GR00T-WholeBodyControl VLA workflow docs recommend at least 50-100 demonstrations for a target task. In practice:

Task Starting episode count
Simple object pick 50-100
Pick-and-place with many poses 100-300
Mobile manipulation with approach 200-500
Multi-object / long horizon 500+ and should be split into subtasks

Do not collect 500 bad episodes. 80 clean episodes are usually more useful than 300 mixed failed demos with poor annotation.

Post-Process Real Dataset

Goal

Remove discarded episodes, stale SMPL frames, frame drops, and sessions with inconsistent config.

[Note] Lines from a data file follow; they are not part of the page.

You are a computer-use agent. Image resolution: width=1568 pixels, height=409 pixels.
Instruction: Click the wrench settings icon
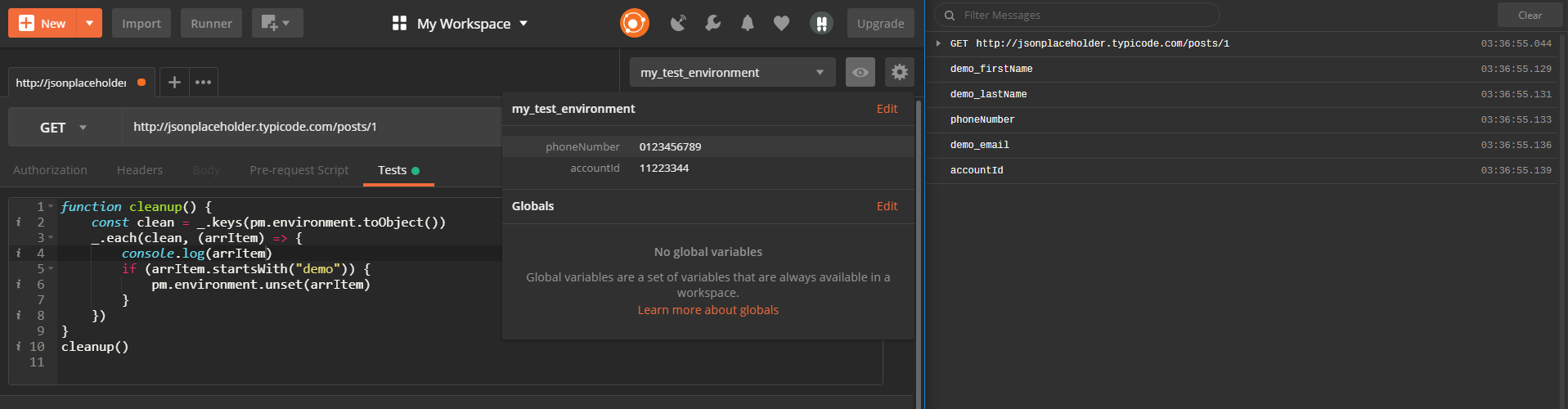(x=712, y=23)
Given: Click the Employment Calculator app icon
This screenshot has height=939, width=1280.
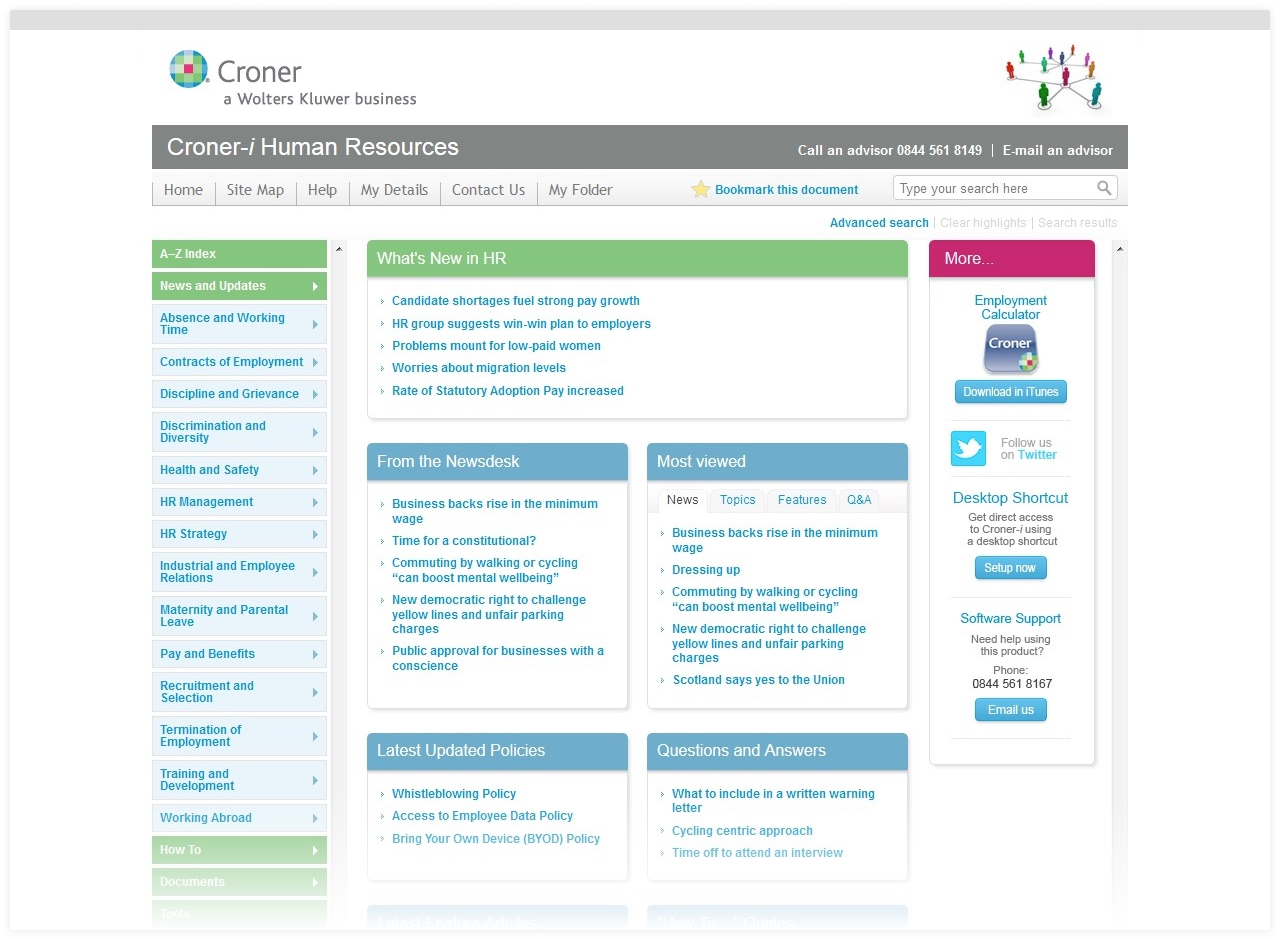Looking at the screenshot, I should [1010, 349].
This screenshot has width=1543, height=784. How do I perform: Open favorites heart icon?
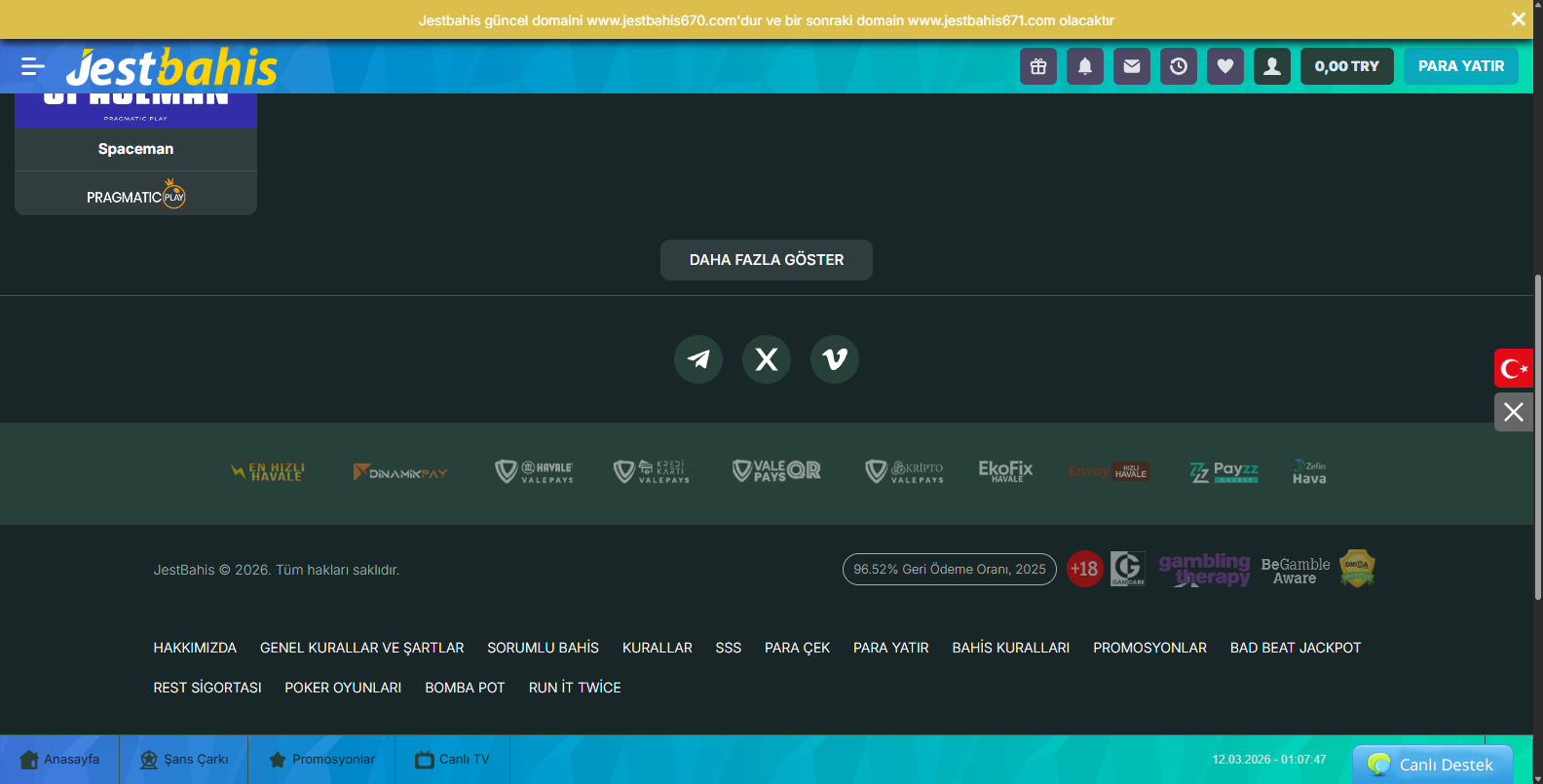1225,66
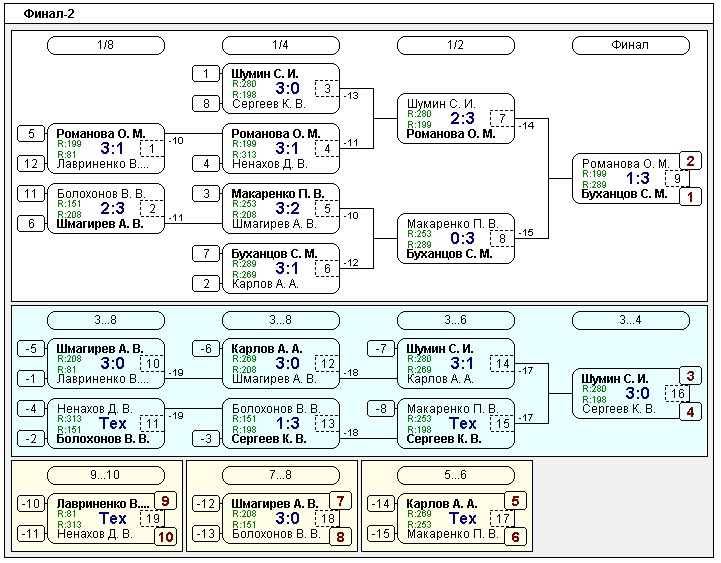This screenshot has height=563, width=721.
Task: Click the 1/4 round header
Action: 280,45
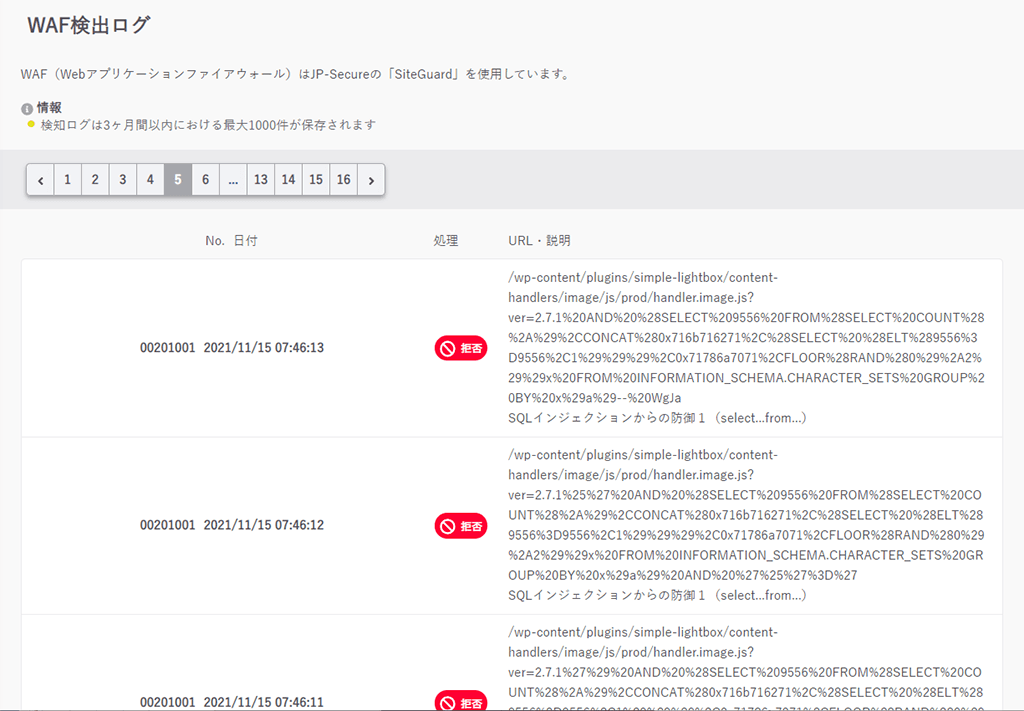Click 拒否 badge for the 07:46:11 entry
1024x711 pixels.
(461, 701)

Run inside the data collection environment:

source .venv_data_collection/bin/activate

python gear_sonic/scripts/process_dataset.py \
  --dataset-path outputs/2026-04-03-14-30-00-G1-robot01 \
  --output-path outputs/my_task_cleaned

Merge sessions:

python gear_sonic/scripts/process_dataset.py \
  --dataset-path outputs/session1 outputs/session2 outputs/session3 \
  --output-path outputs/my_task_merged

Or use a list file:

cat > datasets.txt <<'TXT'
outputs/session1
outputs/session2
outputs/session3
TXT

python gear_sonic/scripts/process_dataset.py \
  --dataset-list datasets.txt \
  --output-path outputs/my_task_merged

If you only want to merge and skip stale SMPL removal:

python gear_sonic/scripts/process_dataset.py \
  --dataset-list datasets.txt \
  --output-path outputs/my_task_merged_no_clean \
  --no-remove-stale-smpl

Normally you should not use --no-remove-stale-smpl unless you know the stale detector is removing valid data.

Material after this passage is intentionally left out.